My idea goes as follows:
We will be using that fact that those 3 conditions are sufficient. Binary search on answer. Then we will proceed with modified greedy. Greedy without modification goes like this "take guy with highest hp and shoot him with strongest remaining shot". It is clearly wrong since some guys with less remaining hp cannot take more than some number of shots and we need to use strong shots on them. So before performing each phase of that greedy (it is divided into three phases of shooting with 9, 3, 1) we will shot all guys with the least number of shots of that value that he has to be shot with. And then proceed with greedy.
If that's correct then its complexity is definitely better than those of model solution, because it runs in , where R is result, or sth like that, whereas model solution runs in O(R4) or sth (that inner binary search in my code is very stupid, it can be replaced with one formula, but I was too lazy to wirte it down :P). And if it's correct then I think that proof will take advantage of fact that 1 divides 3 and 3 divides 9.
Too lazy to write stress test? :)
{46, 53, 28, 3}
Answer is 10, while your solution returns 11.
Thanks :D. I think that sometimes skill of writing good heuristics is also valuable xD.
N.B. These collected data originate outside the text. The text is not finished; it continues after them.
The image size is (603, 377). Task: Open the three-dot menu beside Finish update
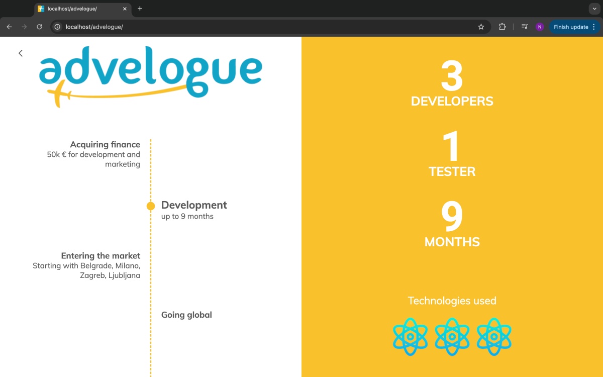pos(594,27)
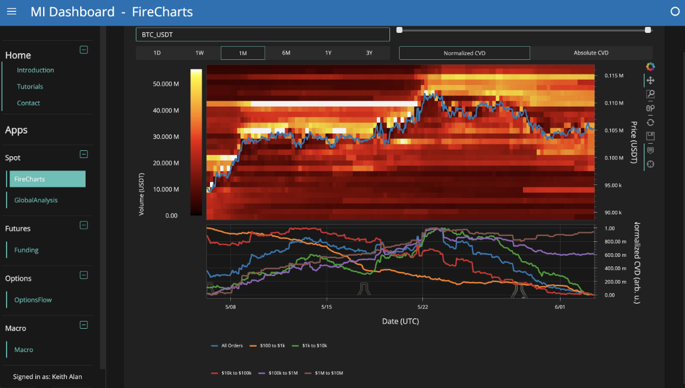The image size is (685, 388).
Task: Switch to Absolute CVD view
Action: point(590,53)
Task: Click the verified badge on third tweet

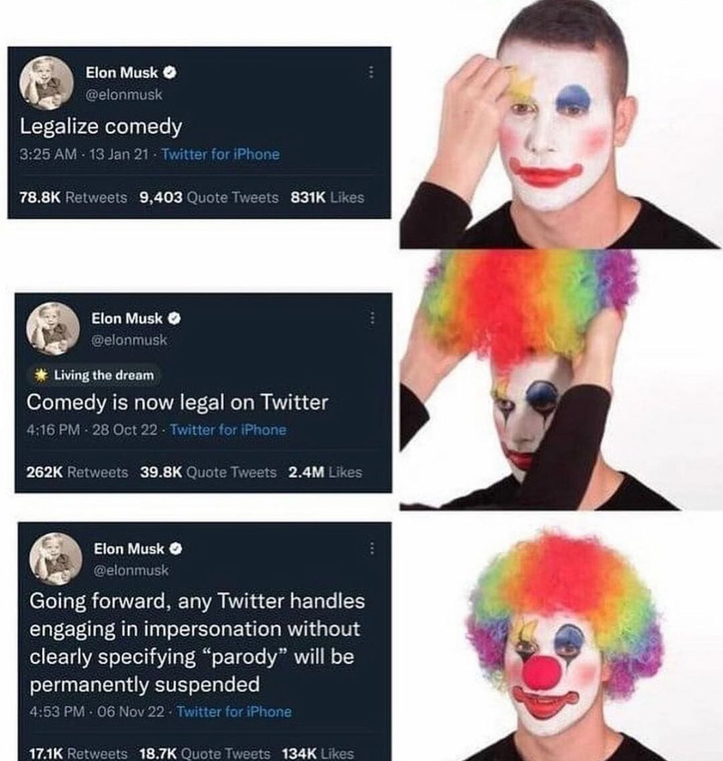Action: [x=176, y=549]
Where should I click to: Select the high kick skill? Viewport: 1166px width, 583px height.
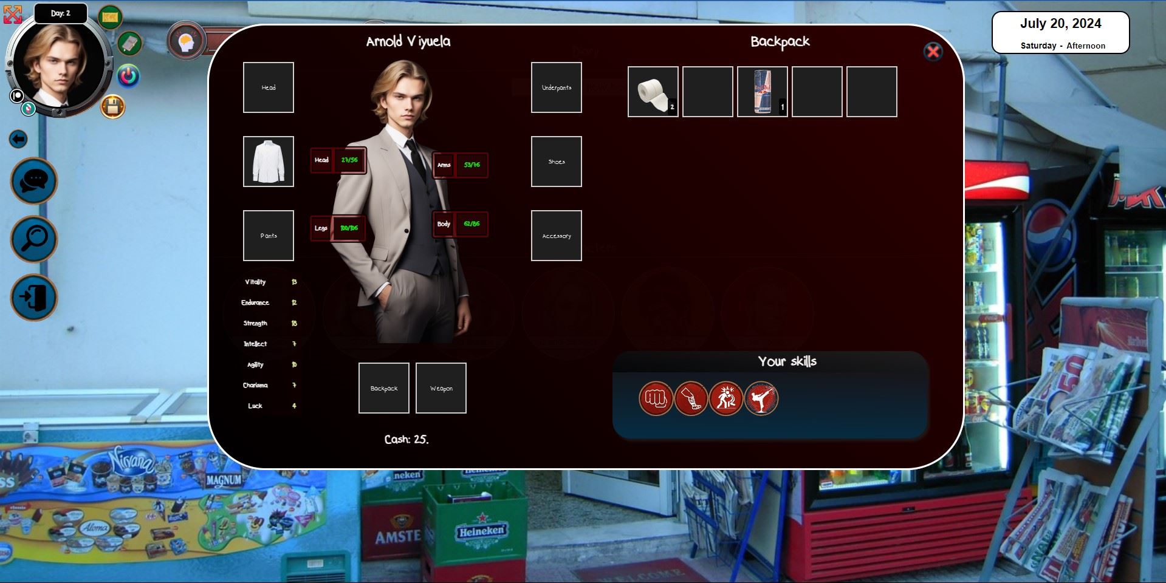761,398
Can you explain step with maxflow in div1-hard?
You make this kind of graph: for each i: S -> L[i] with cap = 1, R[i] -> T with cap = 1, and add edges like L[i] -> R[j] with cap = INF. Then we could find the minimal cut = maximal match of this graph = n — t.
And the cut contains some of edges like (S->L[i]) and others like (R[i]->T). We collect all boy b such that (S->L[b]) is not removed. Then we know the neighborhood of these boys is all girl g such that (R[i]->T) is removed. And we could verify that |neig(b)| = |b| + t.